II.Dünya Savaşı’nın Ardından Türkiye-Libya İlişkilerinin Yeniden Tesisi

0

Yaklaşık dört asır hâkimiyetimizde kalan Trablusgarp’ın (Libya’nın) 1911’de İtalyanlar tarafından işgal edilmesiyle bu vatan toprağı da elimizden çıktı. Üç kıtaya yayılan Osmanlı Devleti, Afrika’daki son serhaddini/kalesini/istinadgâhını öyle kolay terk etmedi. Libya halkıyla Türk yiğitleri kader birliği etti. Ancak mukadder olanın önünde durulamadı. Siyasi-diplomatik başarısızlıklar, hatalar da eklenince Ekim 1912’de Lozan’da imzalanan Uşi Antlaşması’yla Osmanlı Devleti, Trablusgarp ve Bingazi’ye özerklik verip askerlerini bu topraklardan çekmek zorunda kaldı. Bu Libya’nın İtalya’ya teslimi demekti. Balkan Savaşları ve ardından gelen Birinci Cihan Harbi’nin sonucunda ise devlet-i ebed-müddet-i Osmaniye artık münkariz olmuş, 1918’de Mondros Limanında düşmanları önünde diz çökmüştü. Libya’ya veda vakti geldi.

Aradan yıllar geçti. İkinci Dünya Savaşı’nın ardından 1951’de galipler eliyle Libya’da Krallık kurulunca, Türkiye Cumhuriyeti ile Libya arasındaki ilişkiler uzun bir aradan sonra tekrar tesis edilmeye başlandı.  Bu minvalde 1953’te Trablus’ta Türkiye Cumhuriyeti Büyükelçiliği açıldı. 1954 yılında Libya Başbakanı, 1956 yılında ise bizzat Kral İdris es-Senûsî, Türkiye’ye resmi bir ziyaret gerçekleştirdi. 1957’de Başbakan Adnan Menderes buna mukabil iade-i ziyaret kapsamında Libya’ya gitti. 28 Ocak’ta başlayıp 2 Şubat’ta sona eren bu resmi ziyaret kapsamında Trablus ve Bingazi bölgesinde önemli görüşmeler ve seyahatler yapan Adnan Menderes,[1] Libya’nın eski Osmanlı valilerinin soyundan gelen, Karamanlı ailesinden Ali Karamanlı’yla da görüşmüştü. Başbakan onu Türkiye’ye davet etti. Muhtemelen Karamanlı Yusuf Paşa’nın küçük oğlu Ömer Bey ailesinden (Mahmud Bey’in oğlu?) olan Ali Karamanlı da bu davete icabet etmeyi gönülden istiyordu.
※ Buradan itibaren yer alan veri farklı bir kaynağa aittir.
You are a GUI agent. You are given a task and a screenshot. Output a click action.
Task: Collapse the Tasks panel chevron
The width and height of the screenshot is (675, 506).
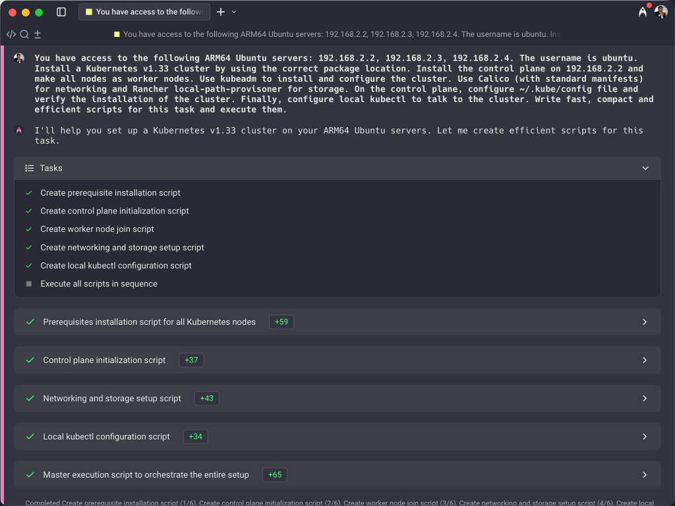point(645,168)
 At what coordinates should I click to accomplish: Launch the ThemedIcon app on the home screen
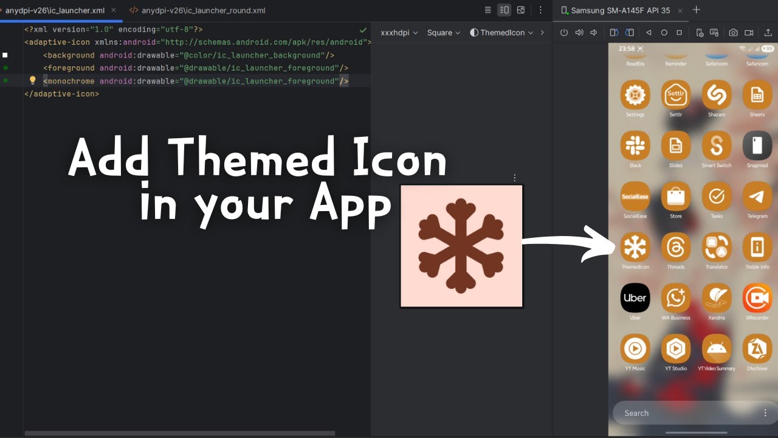coord(635,248)
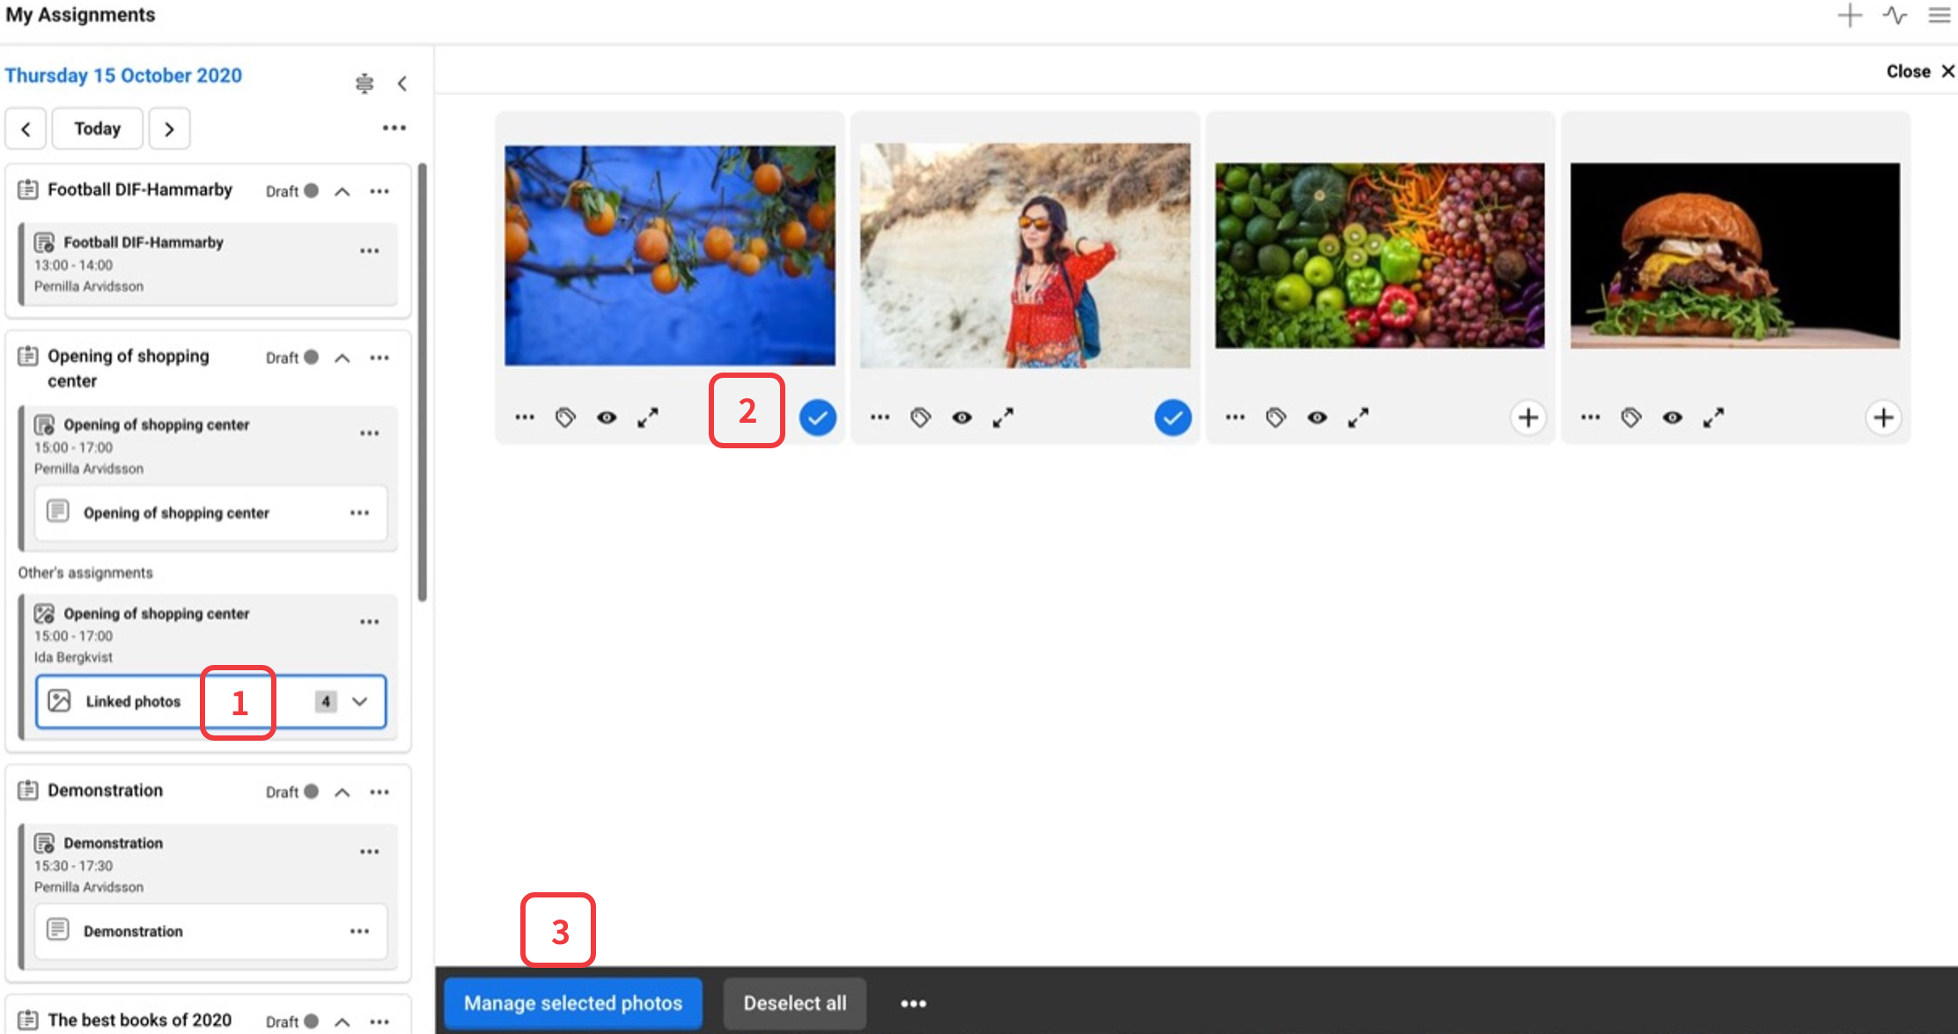
Task: Preview the woman photo via eye icon
Action: [961, 417]
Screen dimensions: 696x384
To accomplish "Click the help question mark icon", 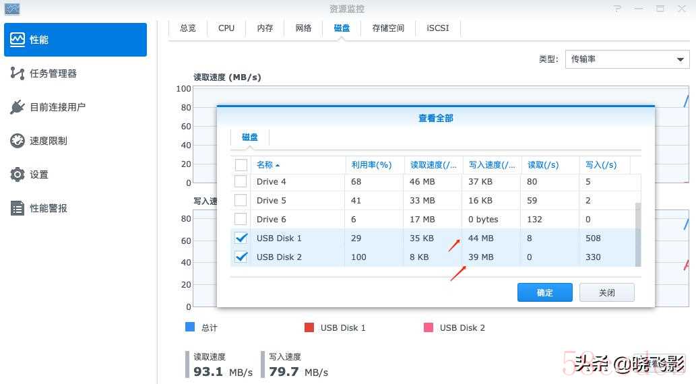I will pos(617,9).
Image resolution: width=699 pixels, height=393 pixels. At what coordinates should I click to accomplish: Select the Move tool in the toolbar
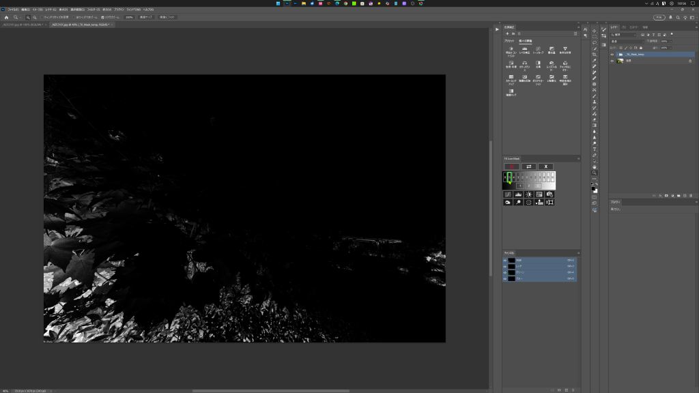[x=595, y=31]
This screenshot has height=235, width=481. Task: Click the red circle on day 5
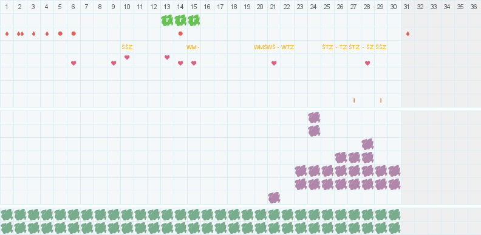60,33
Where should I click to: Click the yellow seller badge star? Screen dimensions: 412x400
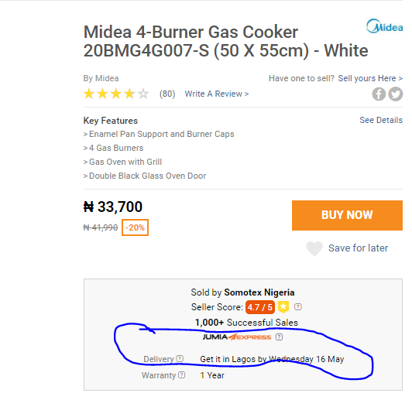tap(283, 306)
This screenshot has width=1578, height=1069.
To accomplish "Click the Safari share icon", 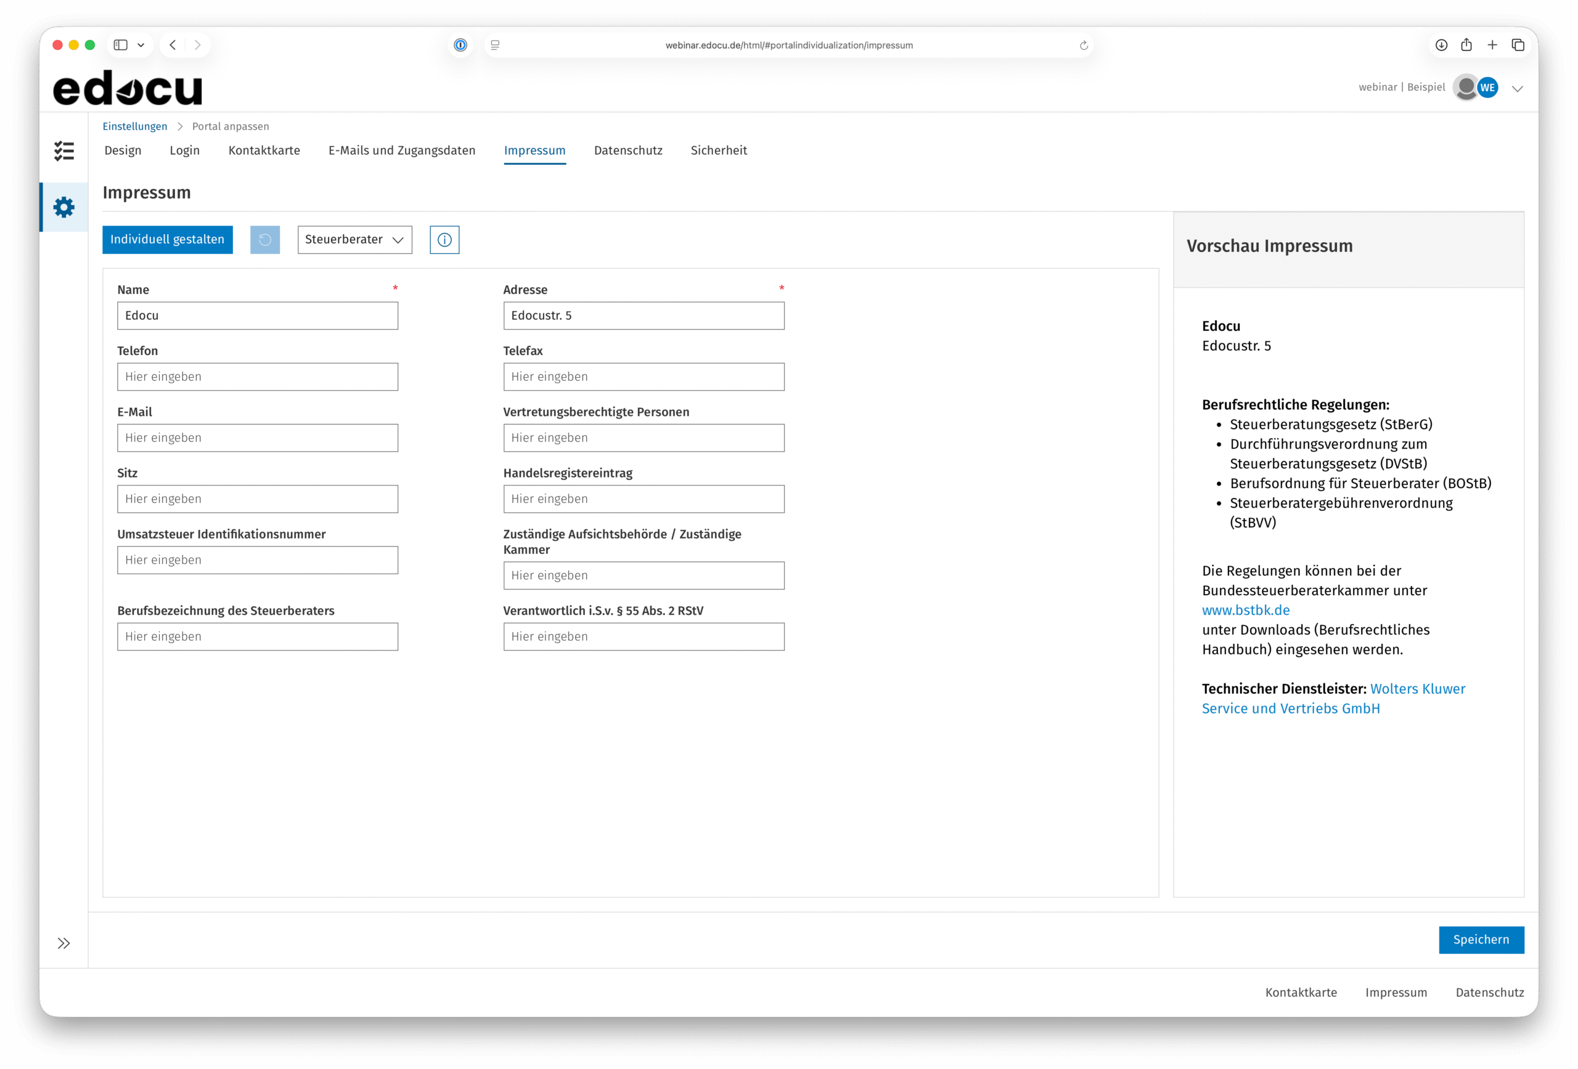I will click(1467, 45).
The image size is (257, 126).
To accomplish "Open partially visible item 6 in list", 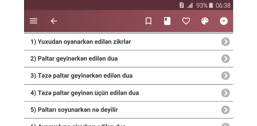I will pos(129,122).
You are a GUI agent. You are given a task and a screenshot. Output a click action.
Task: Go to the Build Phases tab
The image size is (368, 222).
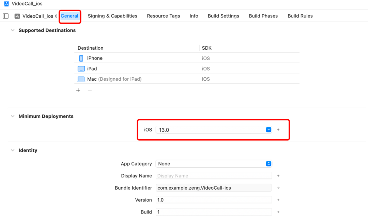pos(263,16)
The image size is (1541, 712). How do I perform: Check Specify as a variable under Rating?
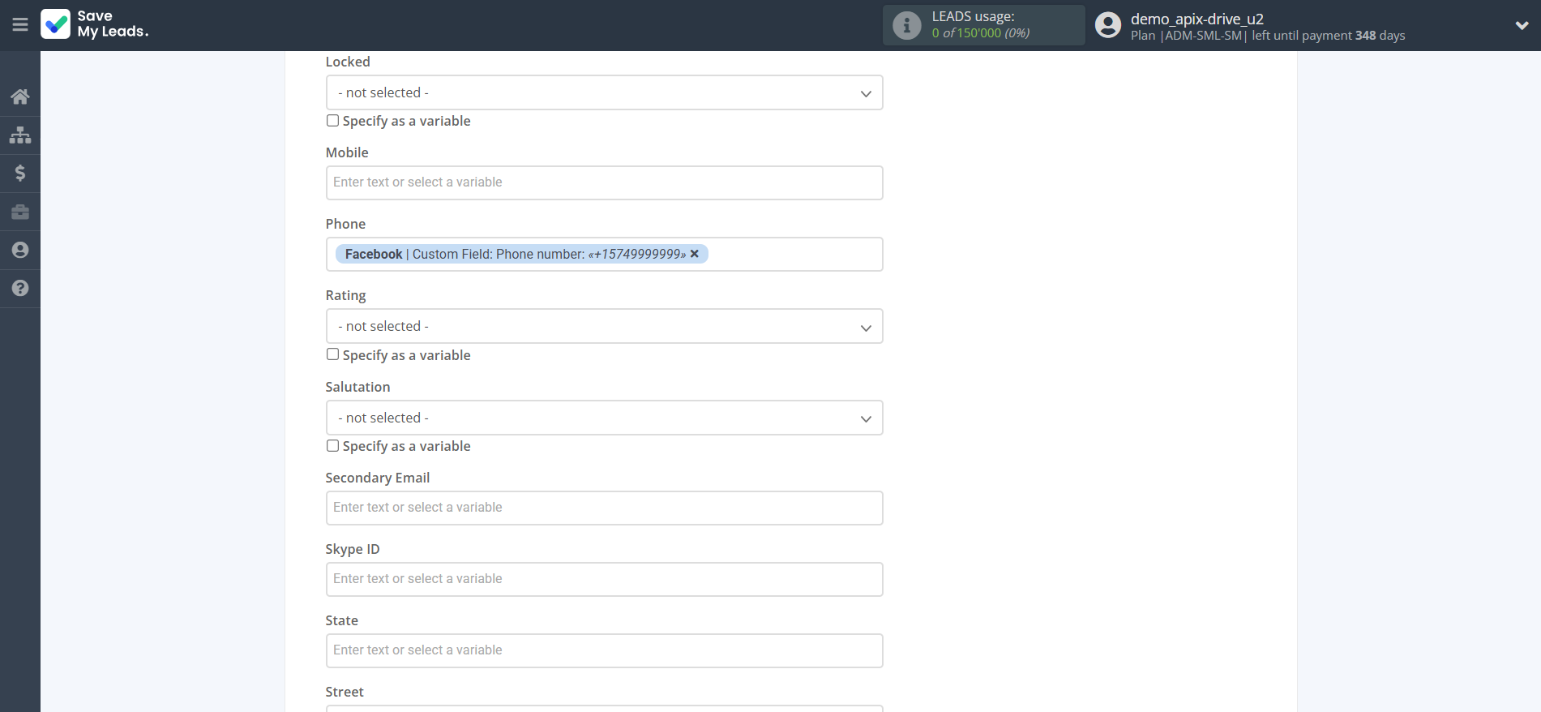(332, 354)
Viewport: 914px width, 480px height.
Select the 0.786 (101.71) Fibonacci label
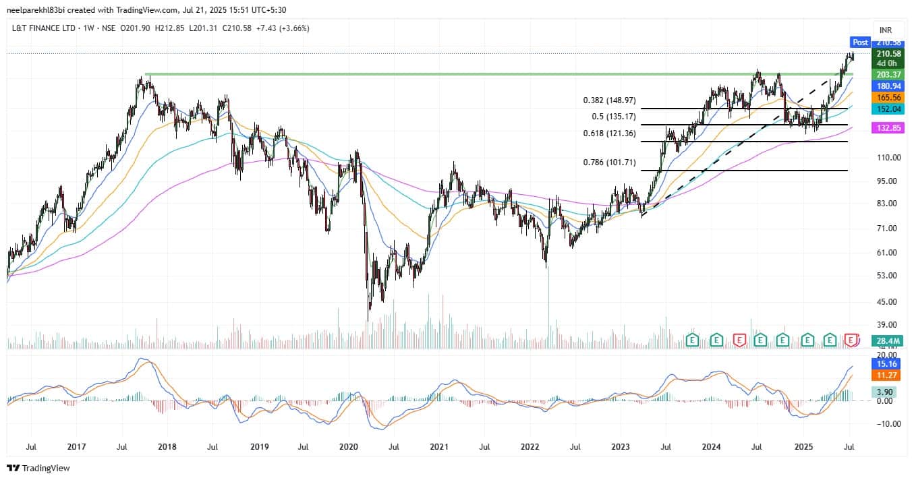tap(609, 162)
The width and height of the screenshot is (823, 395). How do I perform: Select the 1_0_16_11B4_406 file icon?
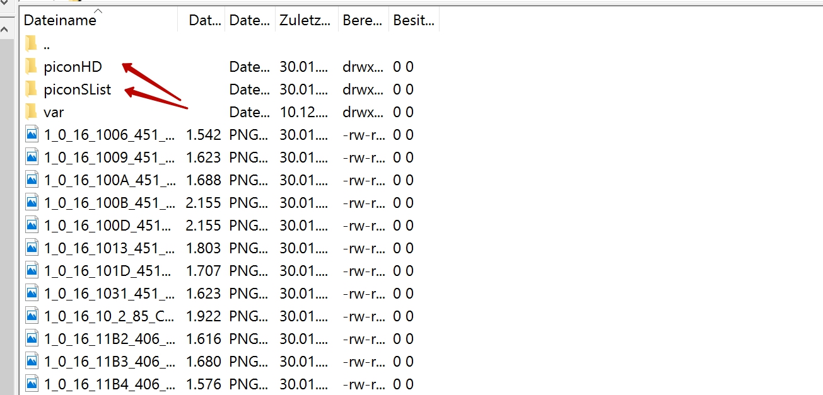point(32,384)

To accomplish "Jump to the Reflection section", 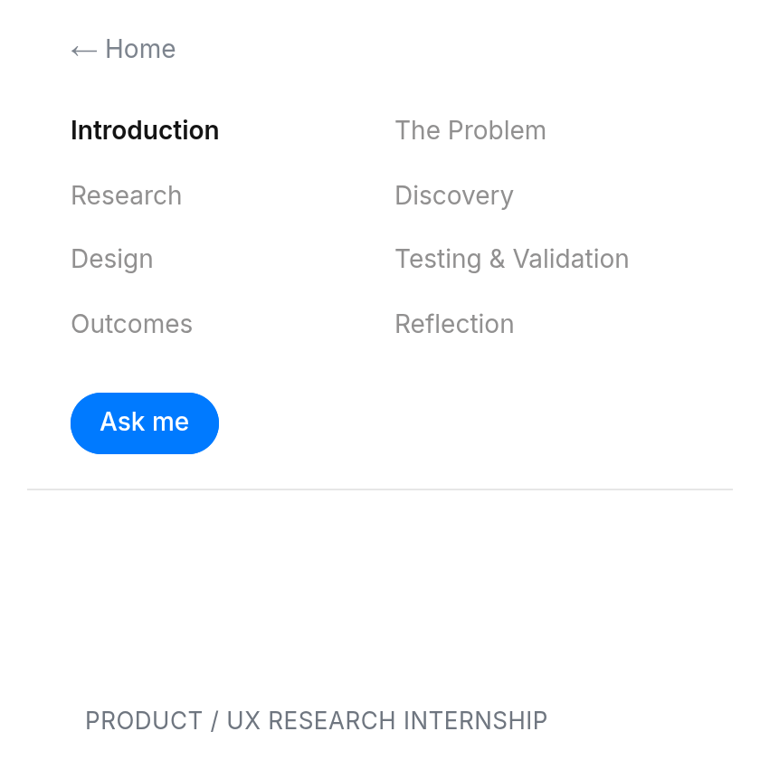I will 454,324.
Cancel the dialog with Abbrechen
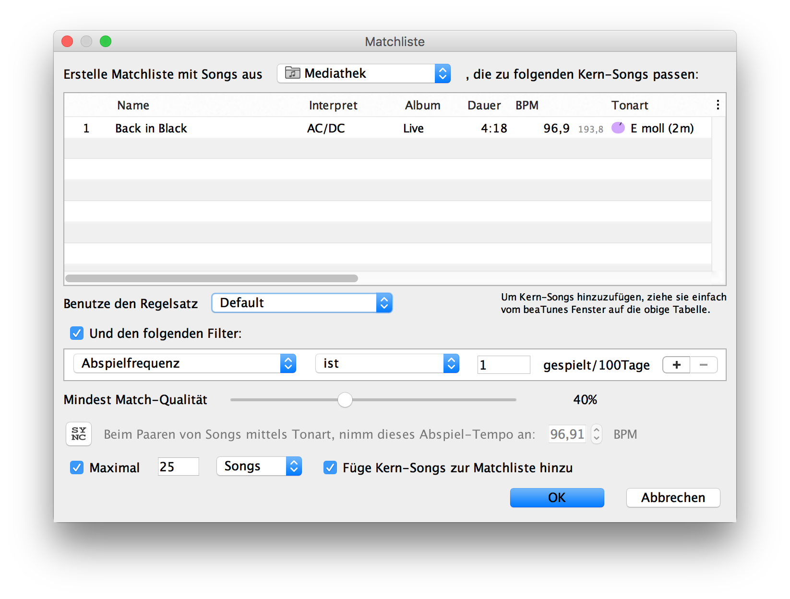This screenshot has width=790, height=599. pos(673,497)
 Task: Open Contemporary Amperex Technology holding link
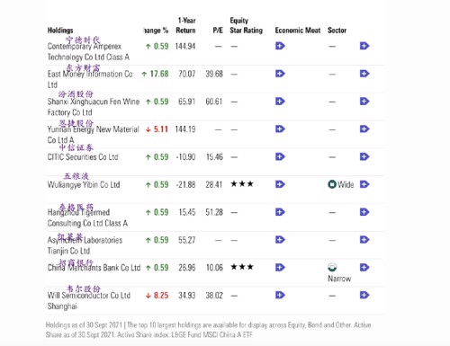coord(88,51)
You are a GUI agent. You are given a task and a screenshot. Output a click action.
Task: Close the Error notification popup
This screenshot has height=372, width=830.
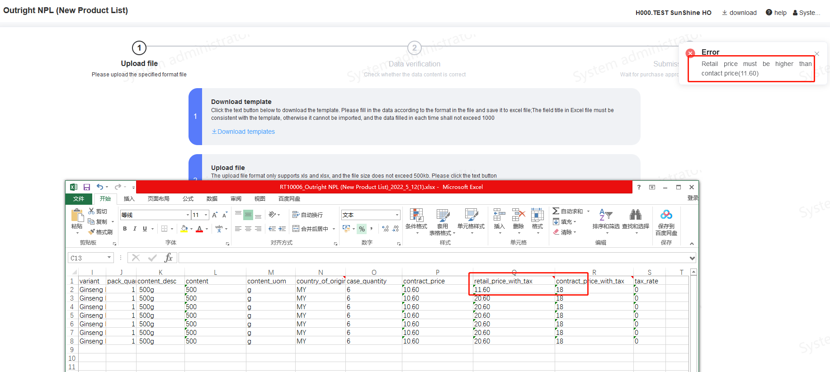click(817, 54)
Mart 1957’te Dışişlerine Libya’dan bir yazı ulaştı: Ali Karamanlı ve Kral İdris’in amcaoğlu Abdullah Âbid Senûsî’nin bir ay kadar sonra Türkiye’ye gelecekleri bildiriliyordu. Ali Karamanlı’nın bu seyahatteki asıl gayesi, bir asırdan fazla Libya’yı yöneten Karamanlı ailesine dair İstanbul’daki Hazine-i Evrak’ta (Başbakanlık Osmanlı Arşivi’nde) arşiv kayıtlarını tetkik etmekti. Bu sebeple yanına, Trablusgarp Eski Türk Tarihi Arşivleri Uzmanı ve aynı zamanda Libya-Türkiye Dostluk Cemiyeti ikinci başkanı olan Muhammed el-Usta’yı da almak istiyordu. Dışişleri de bu talebi muvafık gördü ve el-Usta’ya da bir davet mektubu gönderildi. Heyet gelmeden önce Hazine-i Evrak’ta yapacakları araştırma için gerekli bütün izinler alınmıştı.[2] Muhtemelen Nisan 1957’de Türkiye’ye gelen heyet, resmi ziyaretlerin ardından İstanbul’a geçip birkaç ay arşivde Karamanlılar ve Trablusgarp hakkında araştırma yaptı.[3] Libya’ya döndükten sonra Ali Karamanlı, 2 Eylül 1957’de Başbakan Adnan Menderes’e bir telgraf çekerek teşekkürlerini iletti ve çalışmalarında muvaffakiyet temennisinde bulundu.[4] 1958’de de Cumhurbaşkanı Celal Bayar, Libya’ya gitti.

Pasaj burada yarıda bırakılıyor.